How to Move Homes with your Plants Safely
For many people, indoor and outdoor pot plants are more than just leafy eye-candy. They are living things that we cherish and take care of - taking pride when they thrive and mourning when they perish. It has even been found that owning plants can have positive impacts on mental health. So the chances are, if you’re moving house you’d probably like to take your plant companions along.
Transporting pot plants can certainly present a challenge for people undertaking a move, with some plants being very sensitive to changes in environment, humidity and light intensity. But the good news is that there are ways that you can move your plants and keep them alive. Read on to see some tips for safely moving your green friends!
Minimise their weight
Do what you can to make your plants as light as possible before their journey to your new place. Try to avoid watering them if possible for a few days before it's time for them to be transported - you’d be surprised how much weight water can add to not only the soil but the plant's mass. Putting off watering your plants for a few days also helps to combat the risk of them leaking and causing issues in the moving van. It's important to consider the species of plants you own and lightly water varieties which may not survive long without watering.
You should also consider pruning your larger plants before the move to free up space and reduce some weight. This will also make it easier to box them up and most plants generally could do with a healthy prune every now and then anyway.
Uproot and repot large plants
The reality may be that some plants are just too large and heavy to move in their pot. If this is the case, you can carefully uproot larger plants and place them into long boxes horizontally, putting their soil in separate plastic containers ready to repot immediately after arriving to your new place.
Check for pests
Checking for any invertebrate pests on your house plants before packaging them up is vital. This way, you are preventing the contamination of your new place from any unwanted insects and protecting your plants from furthering the colonisation of pests in your new home.
Hire a removalist company
If you are moving plants, consider hiring trusted removalists to lend you a hand with the process. More often than not, they have experience moving small and large pot plants, and can offer advice and supplies that will keep your plants safe throughout the move as they help you execute it.
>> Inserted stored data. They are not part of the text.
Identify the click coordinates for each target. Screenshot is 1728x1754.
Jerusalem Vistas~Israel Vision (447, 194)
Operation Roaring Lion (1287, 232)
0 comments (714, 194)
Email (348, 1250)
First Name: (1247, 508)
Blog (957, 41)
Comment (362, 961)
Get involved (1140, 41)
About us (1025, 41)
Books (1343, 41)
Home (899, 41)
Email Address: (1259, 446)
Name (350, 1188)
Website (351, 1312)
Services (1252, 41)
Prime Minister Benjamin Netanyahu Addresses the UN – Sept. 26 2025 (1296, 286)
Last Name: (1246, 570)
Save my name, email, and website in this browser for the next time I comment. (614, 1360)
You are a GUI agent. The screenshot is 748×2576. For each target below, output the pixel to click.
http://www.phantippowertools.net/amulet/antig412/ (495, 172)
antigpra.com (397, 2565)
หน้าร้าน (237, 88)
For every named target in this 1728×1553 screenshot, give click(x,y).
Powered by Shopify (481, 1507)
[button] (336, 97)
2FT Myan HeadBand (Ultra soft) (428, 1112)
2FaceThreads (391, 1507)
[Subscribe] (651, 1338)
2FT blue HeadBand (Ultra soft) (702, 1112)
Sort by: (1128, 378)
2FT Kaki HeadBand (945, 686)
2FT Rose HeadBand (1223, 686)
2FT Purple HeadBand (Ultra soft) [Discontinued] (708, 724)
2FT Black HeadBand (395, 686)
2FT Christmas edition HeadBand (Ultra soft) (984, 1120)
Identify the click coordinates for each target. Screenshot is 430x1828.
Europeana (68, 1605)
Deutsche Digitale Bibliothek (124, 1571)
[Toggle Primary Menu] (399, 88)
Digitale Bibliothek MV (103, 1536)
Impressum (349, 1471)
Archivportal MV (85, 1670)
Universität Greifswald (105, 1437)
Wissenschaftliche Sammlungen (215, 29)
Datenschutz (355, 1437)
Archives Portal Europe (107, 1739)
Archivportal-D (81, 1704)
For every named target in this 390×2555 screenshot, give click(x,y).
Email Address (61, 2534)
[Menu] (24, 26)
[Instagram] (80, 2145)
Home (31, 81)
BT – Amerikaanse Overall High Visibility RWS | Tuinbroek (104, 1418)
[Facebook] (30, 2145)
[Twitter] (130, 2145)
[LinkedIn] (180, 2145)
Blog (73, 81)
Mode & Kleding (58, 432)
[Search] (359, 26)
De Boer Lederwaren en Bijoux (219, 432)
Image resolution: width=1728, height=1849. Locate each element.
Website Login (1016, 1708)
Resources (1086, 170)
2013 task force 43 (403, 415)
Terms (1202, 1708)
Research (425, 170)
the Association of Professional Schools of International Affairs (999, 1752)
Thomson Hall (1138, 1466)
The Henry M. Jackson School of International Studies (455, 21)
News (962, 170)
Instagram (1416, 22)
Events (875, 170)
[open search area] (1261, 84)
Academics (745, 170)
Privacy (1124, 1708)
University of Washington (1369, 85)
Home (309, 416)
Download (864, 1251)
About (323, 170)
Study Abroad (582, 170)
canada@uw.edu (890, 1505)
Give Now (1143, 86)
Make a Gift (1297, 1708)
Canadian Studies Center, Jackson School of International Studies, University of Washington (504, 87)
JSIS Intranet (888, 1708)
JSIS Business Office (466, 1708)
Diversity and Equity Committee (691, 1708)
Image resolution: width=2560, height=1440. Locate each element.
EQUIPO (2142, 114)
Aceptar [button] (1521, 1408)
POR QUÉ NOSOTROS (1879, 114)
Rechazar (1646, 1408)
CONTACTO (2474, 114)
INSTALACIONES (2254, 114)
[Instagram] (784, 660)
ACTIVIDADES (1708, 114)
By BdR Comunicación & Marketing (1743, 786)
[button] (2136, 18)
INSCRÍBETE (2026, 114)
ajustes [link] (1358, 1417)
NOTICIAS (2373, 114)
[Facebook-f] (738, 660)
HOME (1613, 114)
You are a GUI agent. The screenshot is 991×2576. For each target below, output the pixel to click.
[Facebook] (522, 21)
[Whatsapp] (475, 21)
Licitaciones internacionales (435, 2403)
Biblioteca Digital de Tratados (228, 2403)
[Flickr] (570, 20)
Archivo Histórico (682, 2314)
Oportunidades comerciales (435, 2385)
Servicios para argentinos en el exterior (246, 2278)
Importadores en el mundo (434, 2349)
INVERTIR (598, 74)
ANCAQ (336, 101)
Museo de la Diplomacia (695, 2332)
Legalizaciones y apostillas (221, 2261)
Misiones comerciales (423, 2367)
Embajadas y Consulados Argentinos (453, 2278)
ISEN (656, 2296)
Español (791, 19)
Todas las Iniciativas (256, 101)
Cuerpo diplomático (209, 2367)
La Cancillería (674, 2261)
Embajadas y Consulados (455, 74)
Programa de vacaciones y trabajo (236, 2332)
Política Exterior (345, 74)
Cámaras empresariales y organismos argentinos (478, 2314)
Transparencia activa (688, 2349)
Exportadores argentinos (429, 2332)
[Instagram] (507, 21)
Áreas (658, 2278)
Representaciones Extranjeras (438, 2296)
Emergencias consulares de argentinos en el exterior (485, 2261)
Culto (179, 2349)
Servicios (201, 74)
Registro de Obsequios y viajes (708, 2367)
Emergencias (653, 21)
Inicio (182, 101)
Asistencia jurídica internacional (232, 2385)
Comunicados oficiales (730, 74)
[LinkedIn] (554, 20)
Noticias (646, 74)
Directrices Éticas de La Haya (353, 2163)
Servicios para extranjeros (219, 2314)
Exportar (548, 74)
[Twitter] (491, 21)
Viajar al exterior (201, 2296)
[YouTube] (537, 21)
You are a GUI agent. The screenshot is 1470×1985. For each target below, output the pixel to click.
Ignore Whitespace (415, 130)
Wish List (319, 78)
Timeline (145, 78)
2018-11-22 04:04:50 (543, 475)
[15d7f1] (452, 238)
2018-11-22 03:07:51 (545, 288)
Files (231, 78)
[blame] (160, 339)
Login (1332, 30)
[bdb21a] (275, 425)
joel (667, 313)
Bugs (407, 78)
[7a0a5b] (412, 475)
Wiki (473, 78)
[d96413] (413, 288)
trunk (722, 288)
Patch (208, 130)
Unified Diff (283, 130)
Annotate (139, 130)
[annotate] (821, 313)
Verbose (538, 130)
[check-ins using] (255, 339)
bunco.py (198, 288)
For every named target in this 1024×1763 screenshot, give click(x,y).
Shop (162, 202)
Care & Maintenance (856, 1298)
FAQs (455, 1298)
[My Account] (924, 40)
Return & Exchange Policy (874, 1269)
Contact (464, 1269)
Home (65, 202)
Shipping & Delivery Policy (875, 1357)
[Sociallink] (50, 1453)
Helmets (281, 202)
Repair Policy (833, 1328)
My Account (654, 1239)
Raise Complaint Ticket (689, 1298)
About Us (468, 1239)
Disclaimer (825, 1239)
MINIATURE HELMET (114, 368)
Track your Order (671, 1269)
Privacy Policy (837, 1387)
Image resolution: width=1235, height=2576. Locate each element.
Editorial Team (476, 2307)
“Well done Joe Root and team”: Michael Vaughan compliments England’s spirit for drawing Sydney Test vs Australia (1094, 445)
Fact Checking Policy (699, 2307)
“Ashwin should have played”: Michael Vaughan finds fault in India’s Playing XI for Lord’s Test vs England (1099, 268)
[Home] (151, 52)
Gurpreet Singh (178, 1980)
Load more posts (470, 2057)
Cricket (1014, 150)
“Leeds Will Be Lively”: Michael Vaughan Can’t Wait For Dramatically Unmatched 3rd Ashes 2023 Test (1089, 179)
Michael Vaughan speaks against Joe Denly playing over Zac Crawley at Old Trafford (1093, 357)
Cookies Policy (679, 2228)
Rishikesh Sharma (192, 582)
Broadly speaking, a professional will have better insight and experience in moving your plants than you by yourself, as they have seen it all before. You’ll want to notify your chosen removalists in advance that you plan to move plants, so they can adequately prepare.
Wrap high risk plants
Bigger or more delicate plants are at greater risk of damage, especially during longer moves. You can combat the chances of your plants not surviving by placing them in boxes with newspaper, bubble wrap or packing peanuts to protect them.
For plants that don’t even fit in boxes, consider wrapping them up in horticultural fleece. This is a special synthetic material that is specifically designed to protect plants from cold weather and frosty conditions, however its lightweight also makes it perfect for protection when transporting plants in a vehicle without crushing them.
You can also use horticultural fleece for its intended purpose; to insulate your plants in winter. This is crucial if you are moving lost distances in extreme winter conditions, as prolonged exposure to the elements could significantly damage certain species depending on their preferred climate.
Make sure you label plant boxes
You want everyone who is helping with the move - whether it be your partner, friends or removalists - to know which boxes contain plants in them so they can be extra cautious. Even if it's just you, the chances are you’ll end up forgetting which box is which, so it is always a good idea to label any fragile boxes.
Unpack plants first
As soon as you arrive at your new place, the very first things that should be taken inside and unpacked from the vehicle are your plants. Plants need sunlight and water to survive, and they won't be getting any of that in cardboard boxes!
Once you’ve taken your plants out, place them in a well lit and protected part of the house or yard.
Choose a strategic place that will emulate their previous environment best - this will give them the best chance to successfully adapt to their new home.